I compaesani preparano un banchetto per festeggiare i giovani promessi sposi, ma Adina, interessata in realtà a Nemorino, sembra non avere più tanta fretta. Il giovane innamorato vorrebbe potenziare l’effetto della pozione ma non avendo denaro, decide di arruolarsi in cambio di una somma di denaro che spende in una nuova, massiccia dose di Elisir. Frattanto lo zio di Nemorino, gravemente infermo, muore lasciandogli una “cospicua immensa eredità” . Giannetta e le ragazze del villaggio, venute a sapere la notizia,  corteggiano il giovane, ora neomilionario  e quindi  diventato improvvisamente un ottimo partito.  Nemorino e naturalmente lo stesso dottore attribuiscono il merito di tante attenzioni all’Elisir.
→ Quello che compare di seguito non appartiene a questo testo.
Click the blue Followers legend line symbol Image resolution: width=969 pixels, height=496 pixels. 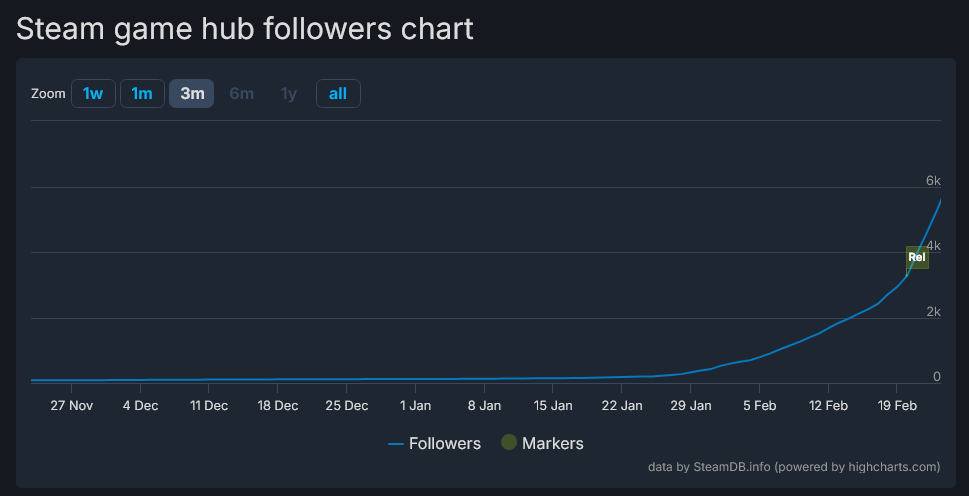(396, 443)
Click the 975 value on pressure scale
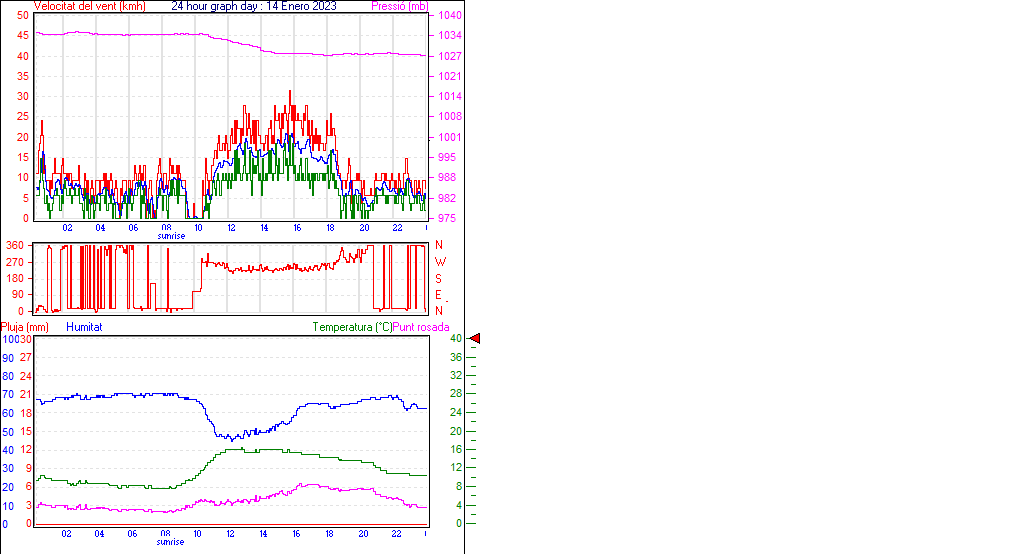 (x=447, y=218)
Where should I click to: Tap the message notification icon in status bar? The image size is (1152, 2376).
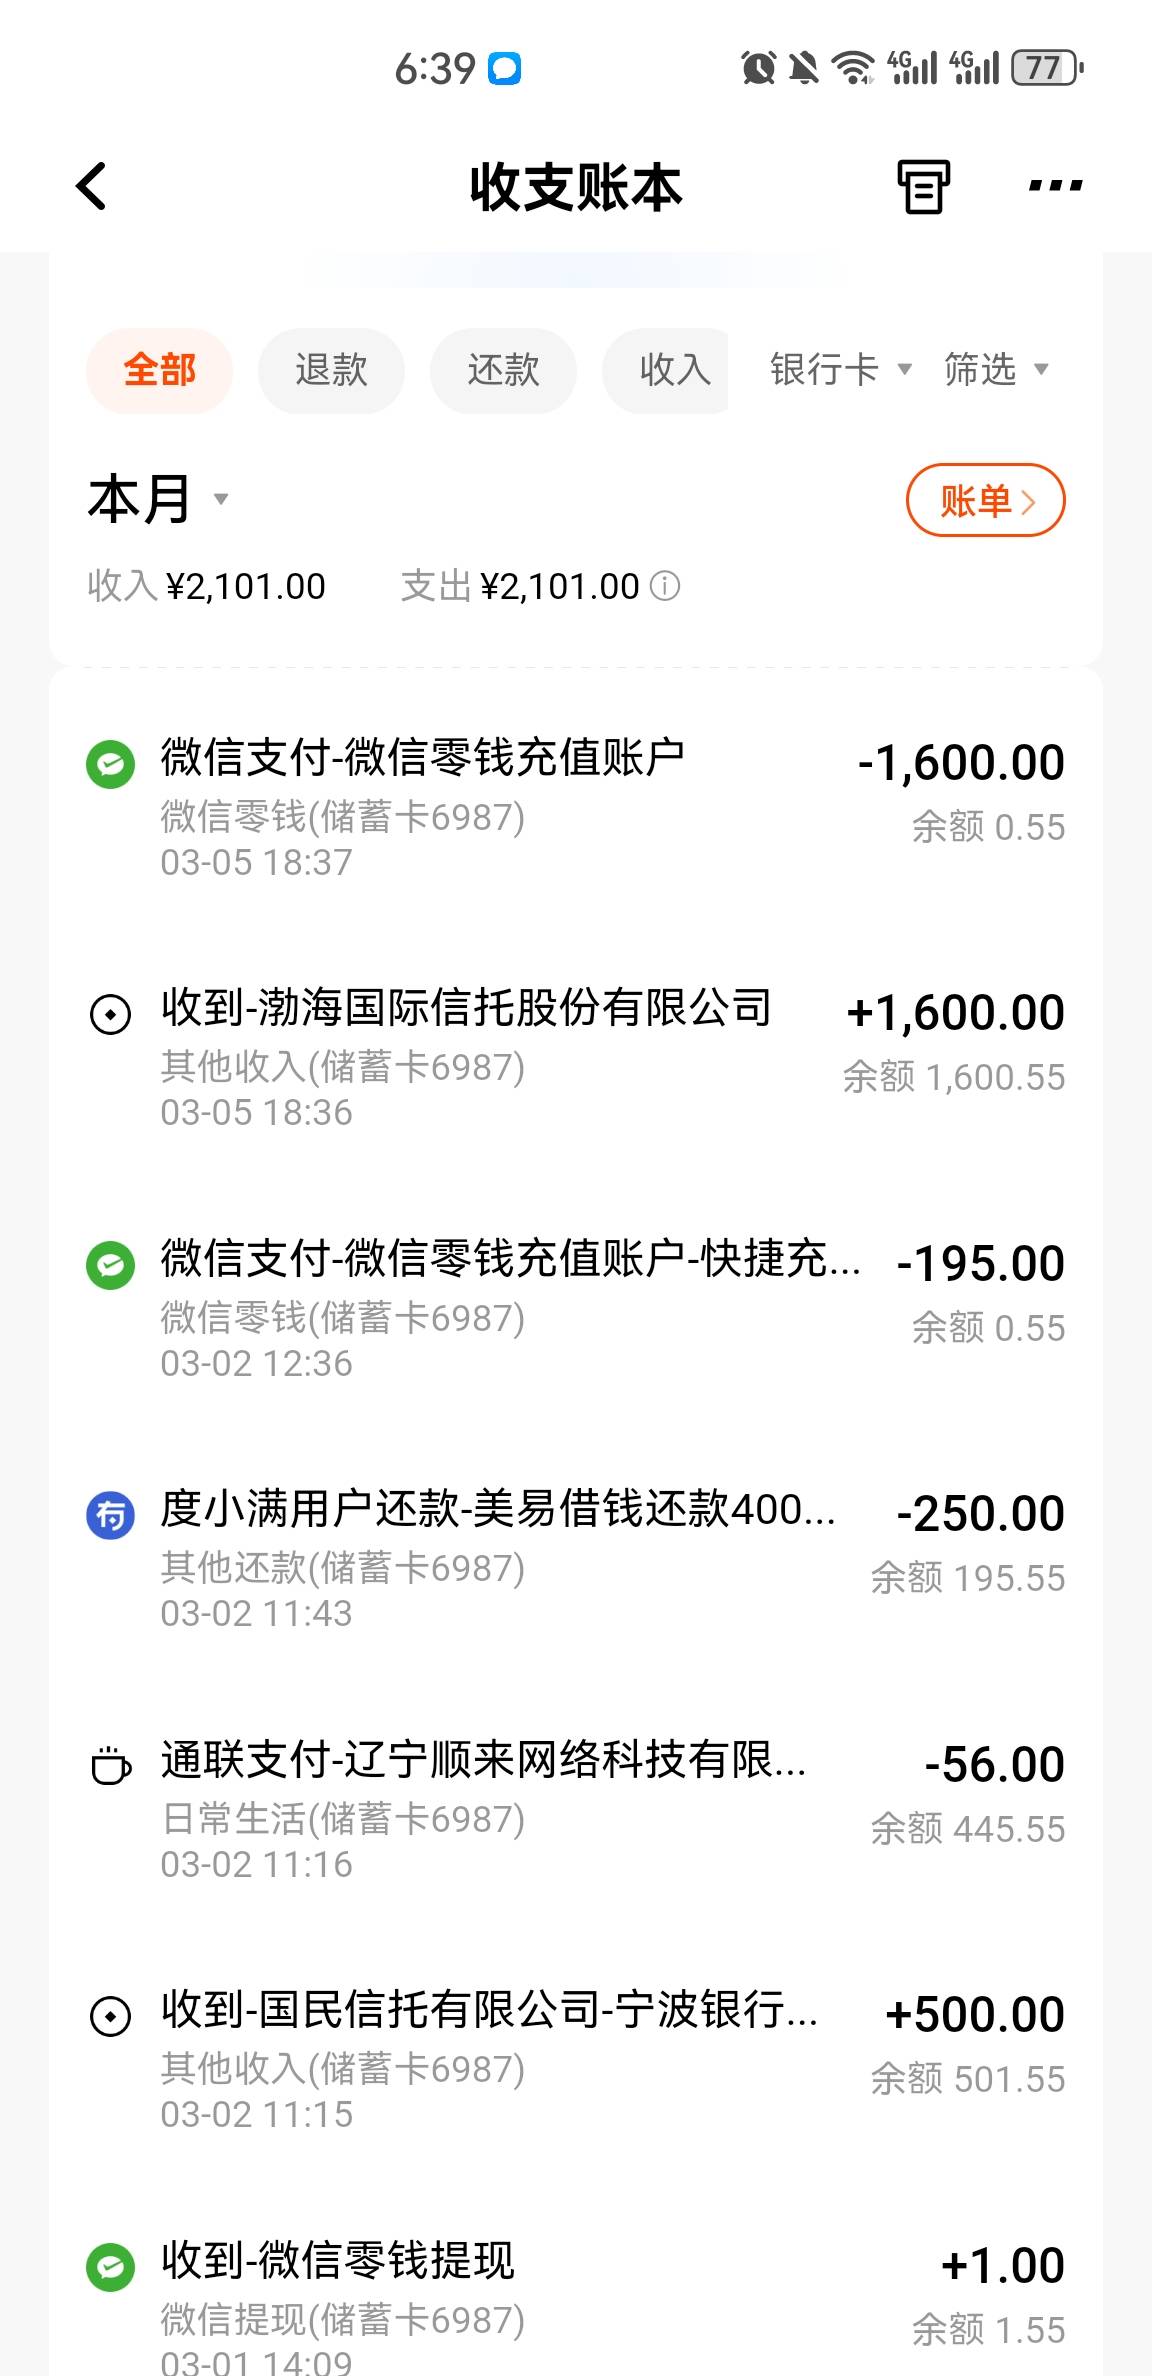click(504, 69)
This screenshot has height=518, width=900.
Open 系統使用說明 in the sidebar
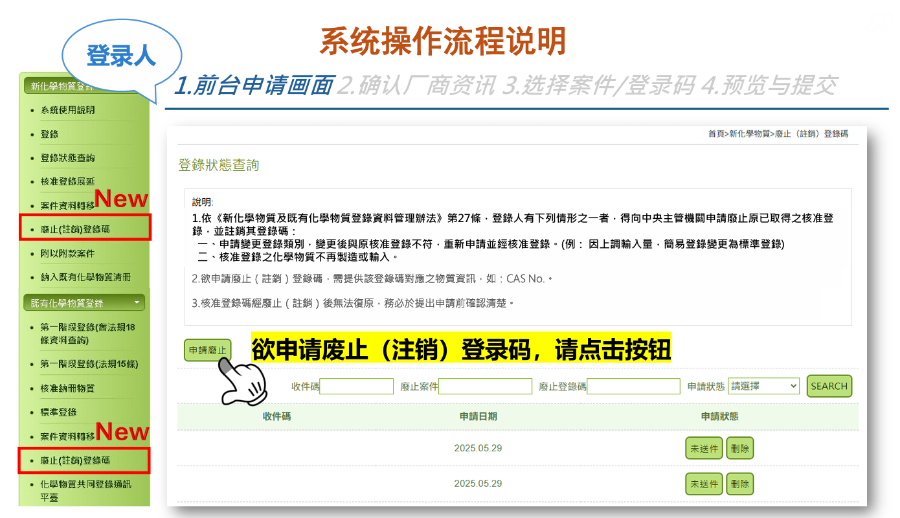coord(68,110)
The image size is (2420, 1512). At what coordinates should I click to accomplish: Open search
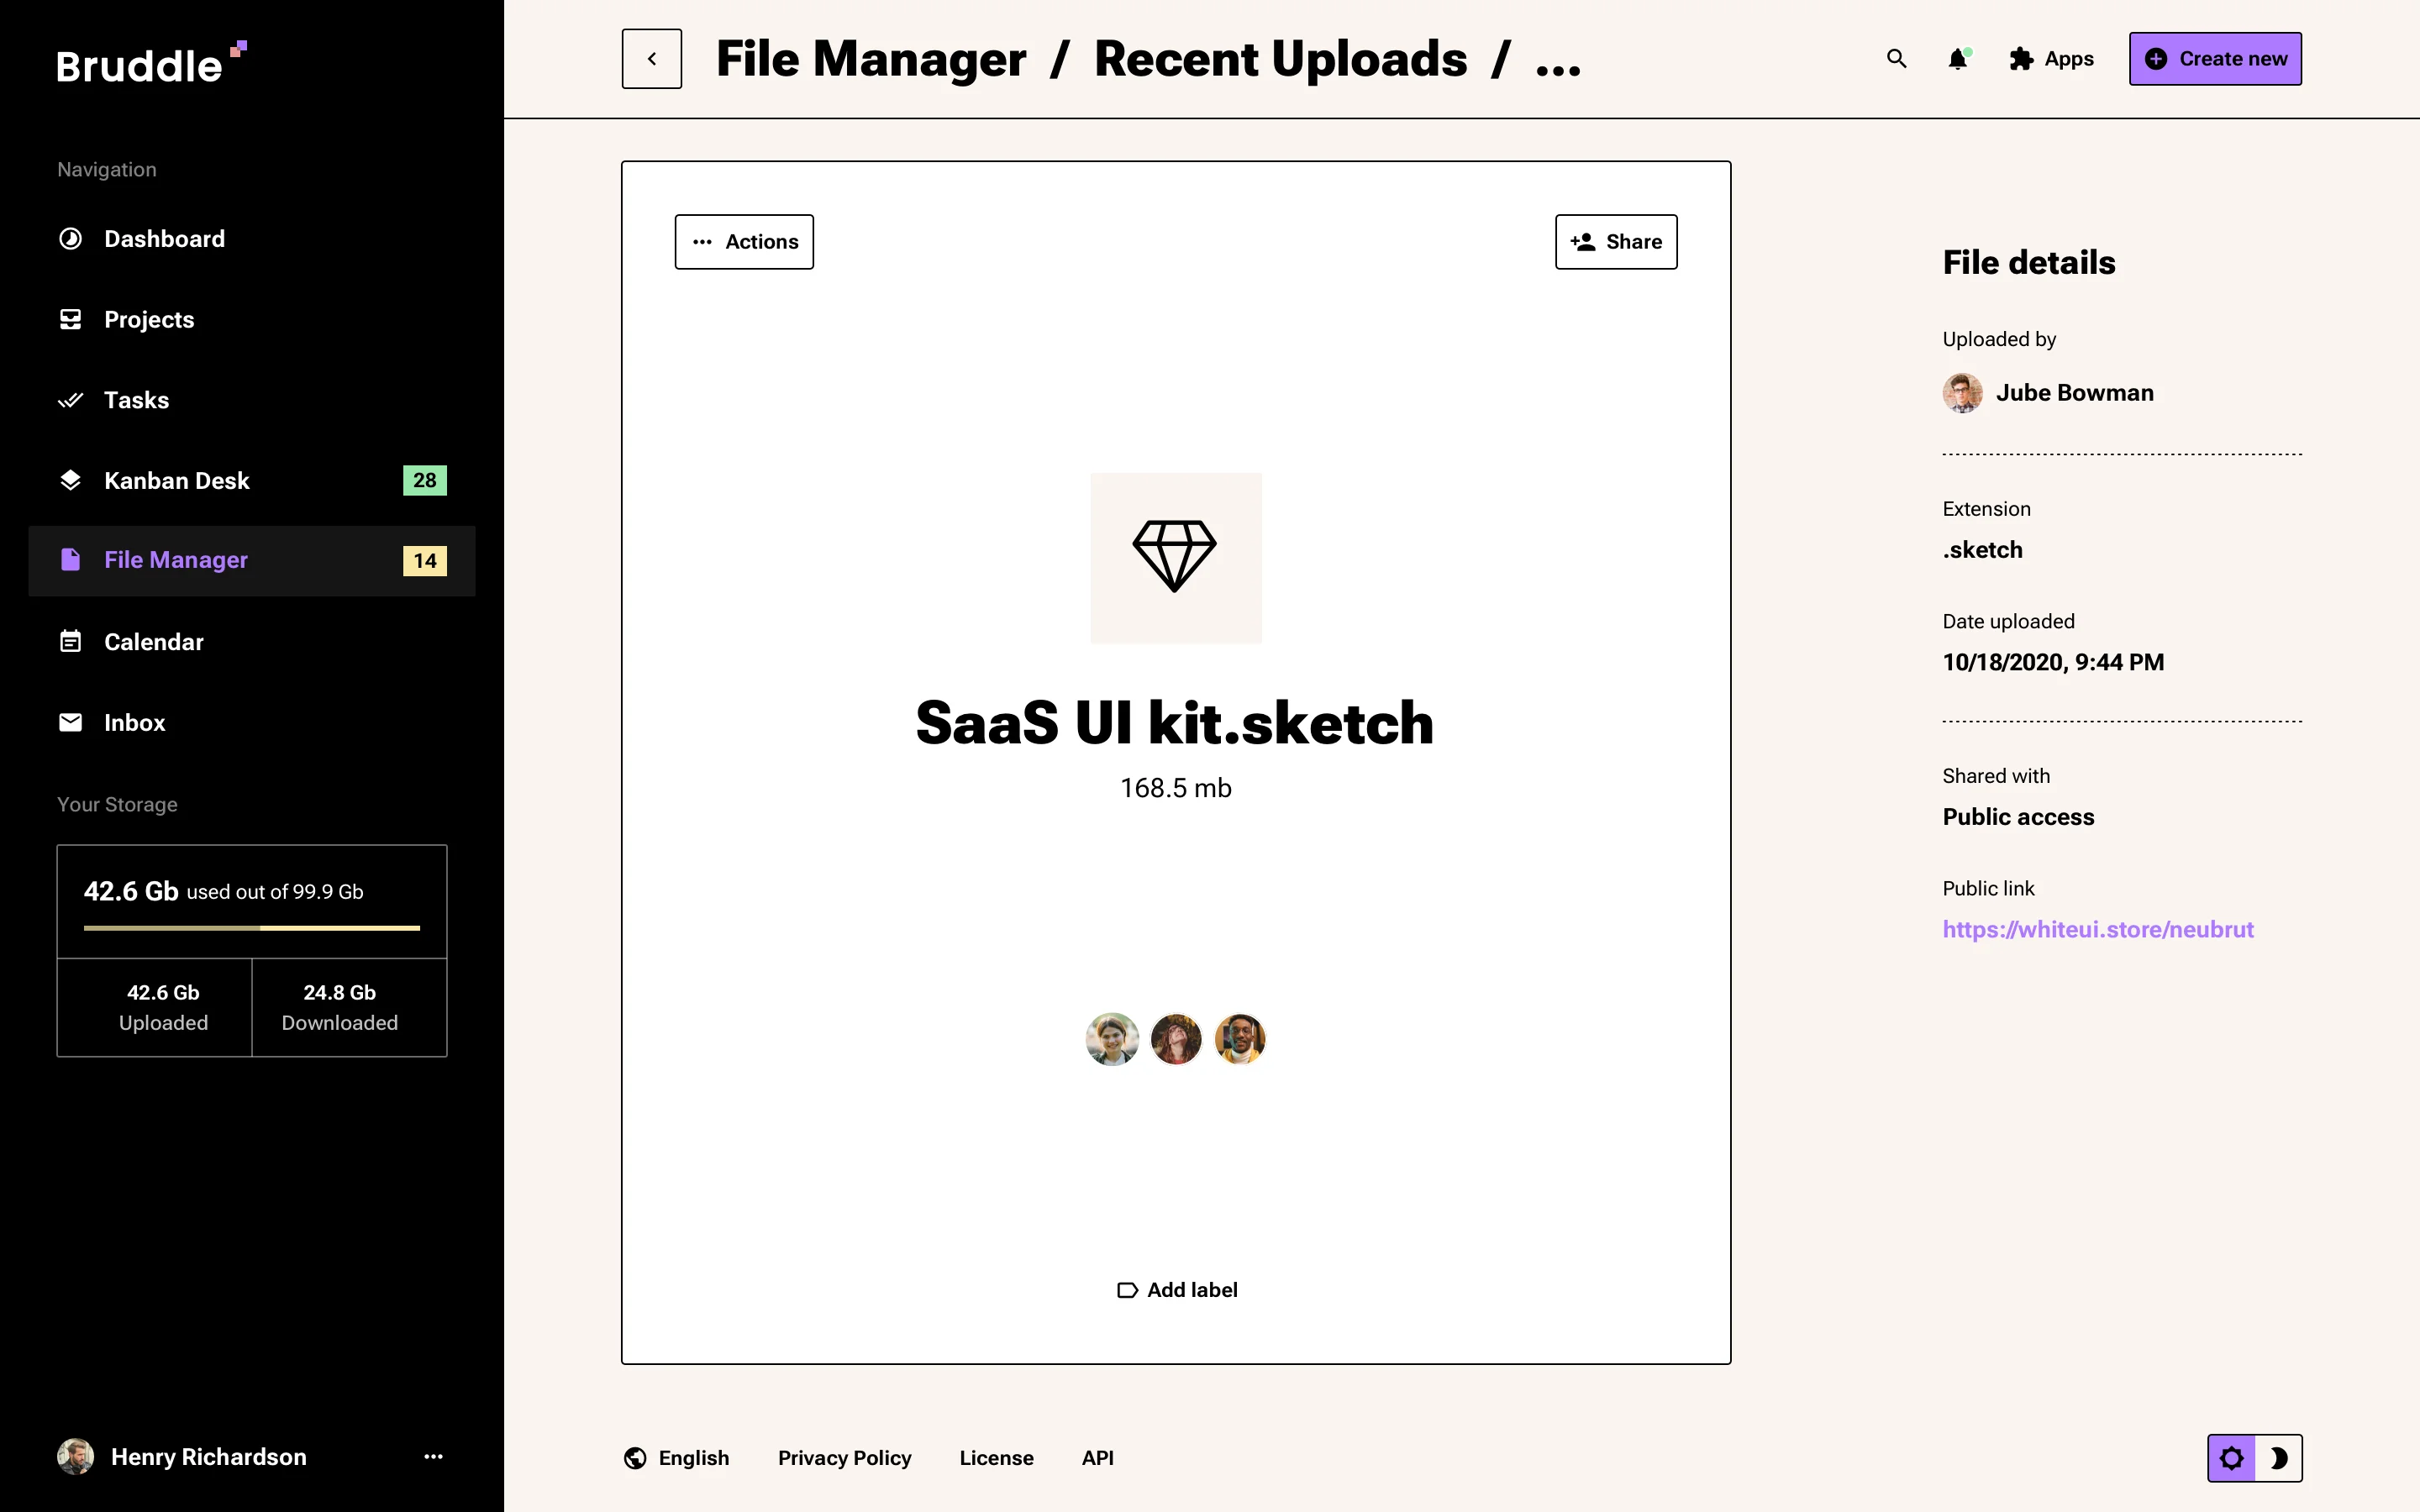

Adina,  che non sa dell’eredità, viene a sapere da Dulcamara che il giovane si è arruolato pur di acquistare il filtro per conquistarla: per la commozione  confessa a Nemorino di amarlo. Restituisce il denaro al sergente ed i giovani annunciano così il loro fidanzamento. Belcore la prende tutto sommato con filosofia, mentre il dottor Dulcamara, acclamato dai popolani, decanta le virtù dell’Elisir, a cui ovviamente attribuisce il merito del lieto fine.  

 



[1] Patrick J. SMITH,La decima musa. Storia del libretto d’opera, Firenze, sansoni, 1981, p. 191.